Um médico vai verificar sinais e perguntar ao paciente sobre os sintomas. Os seguintes testes também podem ser pedidos:

  • Exame de sangue – um exame de sangue pode ser ordenado para determinar se as substâncias residuais estão sendo adequadamente filtradas. Se os níveis de ureia e creatinina forem persistentemente altos, o médico provavelmente diagnosticará doença renal em estágio terminal.
  • Teste de urina – um teste de urina ajuda a descobrir se há sangue ou proteína na urina.
  • Exames renais – os exames renais podem incluir uma ressonância magnética(RM),tomografia computadorizada (TC) ou uma  ultrassonografia. O objetivo é determinar se há algum bloqueio no fluxo de urina. Esses exames também podem revelar o tamanho e a forma dos rins – em estágios avançados de doença renal os rins são menores e têm uma forma desigual.
  • Biópsia renal – uma pequena amostra de tecido renal é extraída e examinada para danos celulares.
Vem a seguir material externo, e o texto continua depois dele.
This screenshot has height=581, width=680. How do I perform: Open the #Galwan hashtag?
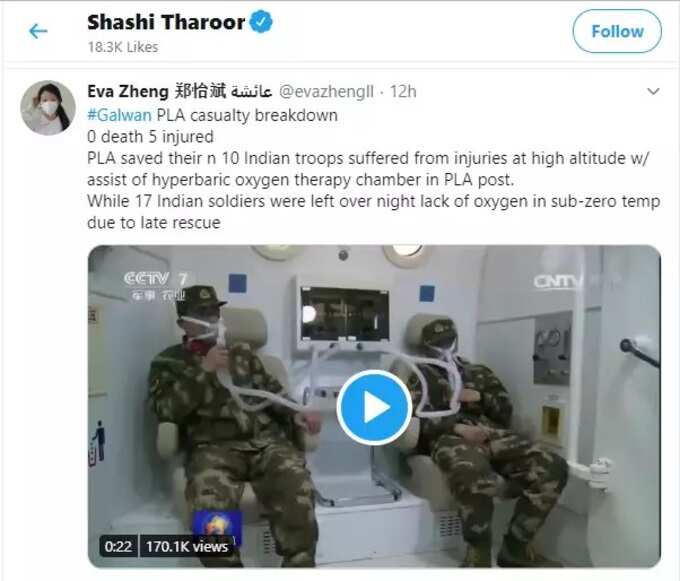click(119, 115)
Uma análise do tecido renal facilita o diagnóstico preciso da doença renal.
  • Raio-X do tórax – o objetivo aqui é verificar se há  edema pulmonar  (fluido retido nos pulmões).
  • Taxa de filtragem glomerular (RS) – GFR é um teste que mede a taxa de filtragem glomerular – compara os níveis de resíduos no sangue e urina do paciente. O GFR mede quantos mililitros de resíduos os rins podem filtrar por minuto. Os rins de indivíduos saudáveis podem tipicamente filtrar mais de 90 ml por minuto.

Complicações

Se a doença renal crônica evoluir para insuficiência renal, as seguintes complicações são possíveis:

  • anemia
  • dano do sistema nervoso central
  • mudanças de cor de pele seca ou pele
  • retenção de fluidos
  • hipercalemia, quando os níveis de potássio no sangue aumentam, possivelmente resultando em danos cardíacos
  • insónia
  • menor desejo sexual
  • disfunção erétil masculina
  • osteomalacia, quando os ossos ficam fracos e quebram facilmente
  • pericardite, quando a membrana sac-like ao redor do coração fica inflamada
  • úlceras estomacais
  • sistema imunológico fraco

Prevenção

Gerenciamento da condição crônica

Algumas condições aumentam o risco de doença renal crônica (como diabetes). Controlar a condição pode reduzir significativamente as chances de desenvolver insuficiência renal. Os indivíduos devem seguir as instruções, conselhos e recomendações de seus médicos.

Dieta

Uma dieta saudável, incluindo muitas frutas e vegetais, grãos integrais e carnes magras ou peixes ajudarão a manter a pressão arterial baixa.

Atividade física

O exercício físico regular é ideal para manter níveis saudáveis de pressão arterial; também ajuda a controlar doenças crônicas, como diabetes e doenças cardíacas. Os indivíduos devem verificar com um médico que um programa de exercícios é adequado à sua idade, peso e saúde.

Evitando certas substâncias

Incluindo abusar de álcool e drogas. Evite a exposição a longo prazo a metais pesados, como chumbo. Evite a exposição a longo prazo a combustíveis, solventes e outros produtos químicos tóxicos.